◆ QUOTED PASSAGE ◆

Start of Block

280 luminometers. Automatic dispensing of 50 uL of a trigger solution (0.4M carbonate buffer pH 9.6) resulted in flashes of light that were integrated during 5 seconds. The results are shown in Figure 16.

Insert Figure 16

285 From the Figure it is clear that there is a linear response over the entire range of the sample dilutions. As little as 0.31 ug/mL (15 ng/well) of DEP can be measured.

Claims

CLAIMSWHAT IS CLAIMED IS:

1. A method to measure the interaction between total antioxidant capacity of antioxidants and total oxidant capacity of oxidants.

2. A method according to claim 1 wherein the interaction is measured in the form of a depletion of total antioxidant capacity.

3. A method according to claim 1 wherein the interaction is measured in the form of the generation of reduced oxygen products.

4. A method according to claim 2 wherein total antioxidant capacity is measured using a chemiluminescence reaction.

End of Block

Please decide whether each statement agrees with the antioxidant measurement passage above, answering yes or no and quoting the deciding words of the passage. (a) The trigger solution is a 0.4M carbonate buffer at pH 9.6. (b) The flashes of light were integrated over 10 seconds. (c) Claim 4 measures total antioxidant capacity with a chemiluminescence reaction.

◆ DATA EXCERPTS ◆
Start of Block

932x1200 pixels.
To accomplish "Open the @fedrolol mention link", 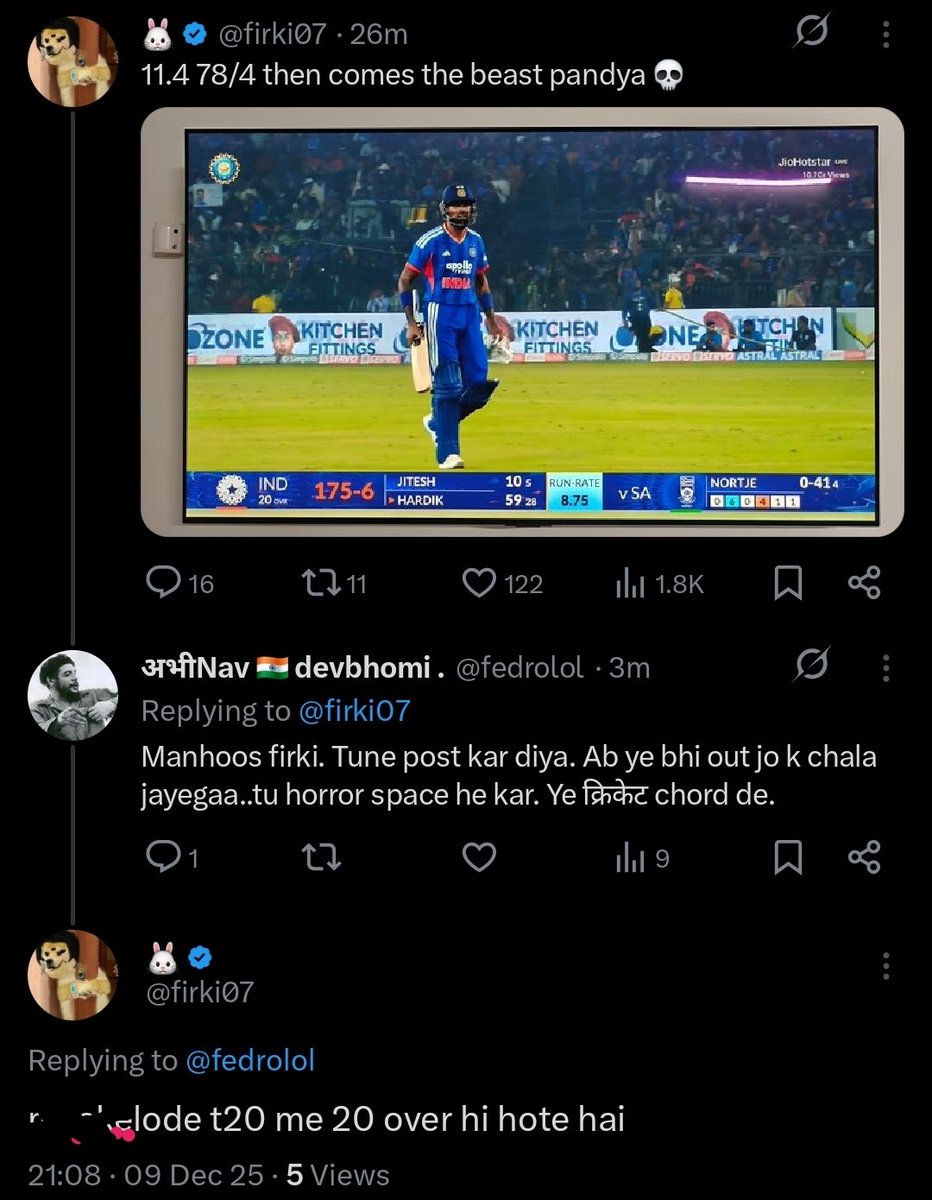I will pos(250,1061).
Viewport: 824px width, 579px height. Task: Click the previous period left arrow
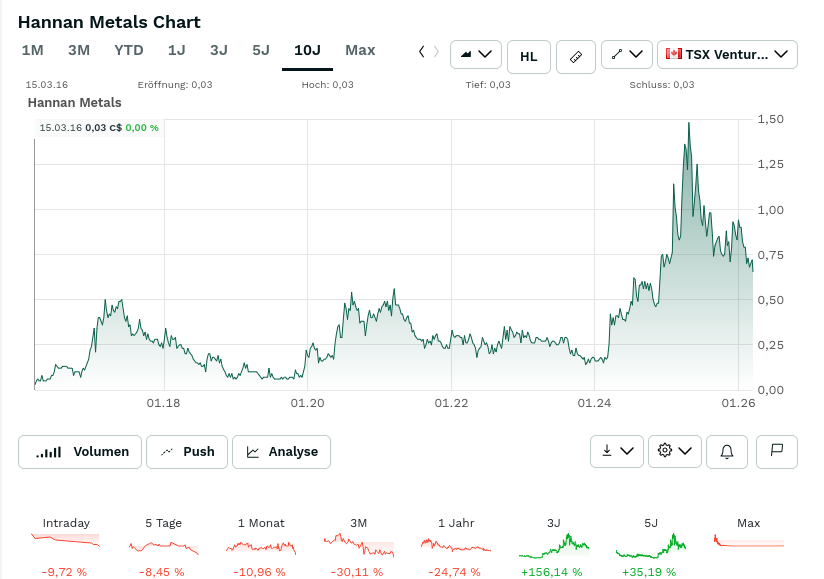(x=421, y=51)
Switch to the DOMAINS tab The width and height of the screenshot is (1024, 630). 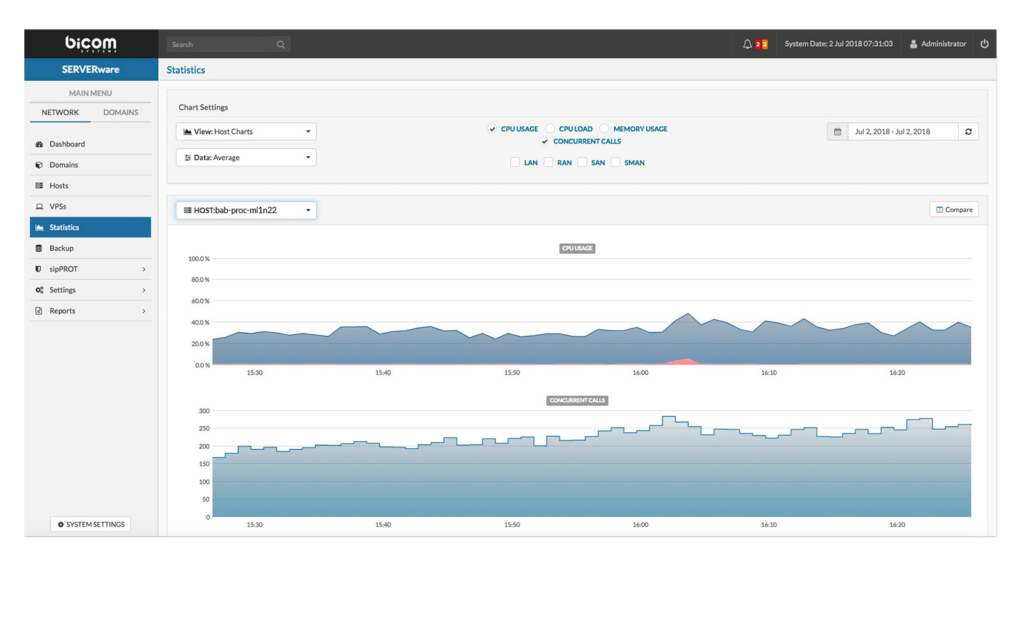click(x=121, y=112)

End of Block

◆ RESPONSE BOX ◆
(a) Yes: "a trigger solution (0.4M carbonate buffer pH 9.6)"
(b) No: "flashes of light that were integrated during 5 seconds"
(c) Yes: "total antioxidant capacity is measured using a chemiluminescence reaction"